┌────────

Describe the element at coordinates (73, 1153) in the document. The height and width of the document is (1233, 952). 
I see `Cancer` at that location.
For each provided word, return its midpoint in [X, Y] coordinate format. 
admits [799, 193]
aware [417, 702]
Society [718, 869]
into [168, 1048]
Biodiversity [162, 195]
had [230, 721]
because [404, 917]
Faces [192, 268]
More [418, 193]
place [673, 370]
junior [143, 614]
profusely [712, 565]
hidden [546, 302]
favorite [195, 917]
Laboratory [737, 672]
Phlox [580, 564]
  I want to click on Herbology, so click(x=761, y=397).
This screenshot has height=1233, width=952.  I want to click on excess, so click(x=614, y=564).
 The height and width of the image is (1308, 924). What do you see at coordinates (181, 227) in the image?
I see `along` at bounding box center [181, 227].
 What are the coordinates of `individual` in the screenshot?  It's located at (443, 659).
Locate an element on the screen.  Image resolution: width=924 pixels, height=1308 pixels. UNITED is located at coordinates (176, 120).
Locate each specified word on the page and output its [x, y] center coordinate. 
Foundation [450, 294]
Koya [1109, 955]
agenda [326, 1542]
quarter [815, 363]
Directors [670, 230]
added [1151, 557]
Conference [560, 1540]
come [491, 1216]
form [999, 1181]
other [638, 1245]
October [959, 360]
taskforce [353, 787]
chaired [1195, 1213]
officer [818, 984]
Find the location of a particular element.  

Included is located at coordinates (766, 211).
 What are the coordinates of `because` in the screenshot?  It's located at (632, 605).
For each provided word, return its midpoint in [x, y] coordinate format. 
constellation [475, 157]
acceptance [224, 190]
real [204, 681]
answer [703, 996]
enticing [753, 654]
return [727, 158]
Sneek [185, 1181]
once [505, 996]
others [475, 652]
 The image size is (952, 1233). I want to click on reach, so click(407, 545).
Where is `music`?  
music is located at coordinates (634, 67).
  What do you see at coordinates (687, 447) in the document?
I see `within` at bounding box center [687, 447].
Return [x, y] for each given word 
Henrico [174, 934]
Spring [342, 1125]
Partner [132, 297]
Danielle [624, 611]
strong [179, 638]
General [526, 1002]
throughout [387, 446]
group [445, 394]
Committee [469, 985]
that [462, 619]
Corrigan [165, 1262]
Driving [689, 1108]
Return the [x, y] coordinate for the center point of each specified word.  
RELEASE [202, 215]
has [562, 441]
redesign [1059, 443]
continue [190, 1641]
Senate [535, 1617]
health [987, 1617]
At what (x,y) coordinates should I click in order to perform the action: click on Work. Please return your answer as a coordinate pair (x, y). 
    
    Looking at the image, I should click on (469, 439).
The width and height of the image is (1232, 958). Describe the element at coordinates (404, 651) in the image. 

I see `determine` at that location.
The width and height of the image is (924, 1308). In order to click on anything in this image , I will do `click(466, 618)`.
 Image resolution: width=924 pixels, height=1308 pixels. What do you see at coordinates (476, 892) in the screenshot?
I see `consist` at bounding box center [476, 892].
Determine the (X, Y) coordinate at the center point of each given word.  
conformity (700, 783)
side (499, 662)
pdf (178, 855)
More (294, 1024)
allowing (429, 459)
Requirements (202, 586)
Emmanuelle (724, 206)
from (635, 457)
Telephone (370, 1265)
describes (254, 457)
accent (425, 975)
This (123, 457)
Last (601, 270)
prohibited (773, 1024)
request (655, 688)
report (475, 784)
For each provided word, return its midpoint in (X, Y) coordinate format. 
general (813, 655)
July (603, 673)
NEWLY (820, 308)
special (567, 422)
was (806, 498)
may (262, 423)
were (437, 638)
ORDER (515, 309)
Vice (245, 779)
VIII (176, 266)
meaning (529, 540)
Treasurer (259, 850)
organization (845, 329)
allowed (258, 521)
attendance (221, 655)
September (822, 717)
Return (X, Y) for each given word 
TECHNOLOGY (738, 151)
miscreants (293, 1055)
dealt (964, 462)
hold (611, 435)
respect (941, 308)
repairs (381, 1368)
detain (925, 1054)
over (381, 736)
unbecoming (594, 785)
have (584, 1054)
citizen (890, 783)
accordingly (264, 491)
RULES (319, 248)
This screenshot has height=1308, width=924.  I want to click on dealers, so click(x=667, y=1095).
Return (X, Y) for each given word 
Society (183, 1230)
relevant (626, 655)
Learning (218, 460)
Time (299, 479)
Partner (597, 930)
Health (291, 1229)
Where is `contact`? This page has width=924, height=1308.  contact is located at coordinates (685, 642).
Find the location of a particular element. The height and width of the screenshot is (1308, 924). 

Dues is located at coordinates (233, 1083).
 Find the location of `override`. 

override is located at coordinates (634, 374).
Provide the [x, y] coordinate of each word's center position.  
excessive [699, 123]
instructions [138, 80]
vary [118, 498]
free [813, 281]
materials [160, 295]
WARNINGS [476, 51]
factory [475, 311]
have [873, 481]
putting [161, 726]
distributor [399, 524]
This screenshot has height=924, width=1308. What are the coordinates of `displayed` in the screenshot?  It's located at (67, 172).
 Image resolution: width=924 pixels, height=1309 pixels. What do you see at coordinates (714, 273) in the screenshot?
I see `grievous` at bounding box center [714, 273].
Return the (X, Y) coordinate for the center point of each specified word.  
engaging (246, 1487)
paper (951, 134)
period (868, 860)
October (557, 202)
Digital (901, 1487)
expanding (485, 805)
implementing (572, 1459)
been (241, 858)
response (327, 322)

└────────

*WHAT THE EXERCISE ASKS*: Convert the material above into a Markdown table, covering only the stretch that starts at the line containing "allowed (258, 521)" and runs through the line containing "distributor [399, 524]". Put a running row number in a No. column and each line in a Line column, and leave out blank lines.

*EXERCISE OUTPUT*:
| No. | Line |
|---|---|
| 1 | allowed (258, 521) |
| 2 | attendance (221, 655) |
| 3 | September (822, 717) |
| 4 | Return (X, Y) for each given word  |
| 5 | TECHNOLOGY (738, 151) |
| 6 | miscreants (293, 1055) |
| 7 | dealt (964, 462) |
| 8 | hold (611, 435) |
| 9 | respect (941, 308) |
| 10 | repairs (381, 1368) |
| 11 | detain (925, 1054) |
| 12 | over (381, 736) |
| 13 | unbecoming (594, 785) |
| 14 | have (584, 1054) |
| 15 | citizen (890, 783) |
| 16 | accordingly (264, 491) |
| 17 | RULES (319, 248) |
| 18 | This screenshot has height=1308, width=924.  I want to click on dealers, so click(x=667, y=1095). |
| 19 | Return (X, Y) for each given word  |
| 20 | Society (183, 1230) |
| 21 | relevant (626, 655) |
| 22 | Learning (218, 460) |
| 23 | Time (299, 479) |
| 24 | Partner (597, 930) |
| 25 | Health (291, 1229) |
| 26 | Where is `contact`? This page has width=924, height=1308.  contact is located at coordinates (685, 642). |
| 27 | Find the location of a particular element. The height and width of the screenshot is (1308, 924).  |
| 28 | Dues is located at coordinates (233, 1083). |
| 29 |  Find the location of `override`.  |
| 30 | override is located at coordinates (634, 374). |
| 31 | Provide the [x, y] coordinate of each word's center position.   |
| 32 | excessive [699, 123] |
| 33 | instructions [138, 80] |
| 34 | vary [118, 498] |
| 35 | free [813, 281] |
| 36 | materials [160, 295] |
| 37 | WARNINGS [476, 51] |
| 38 | factory [475, 311] |
| 39 | have [873, 481] |
| 40 | putting [161, 726] |
| 41 | distributor [399, 524] |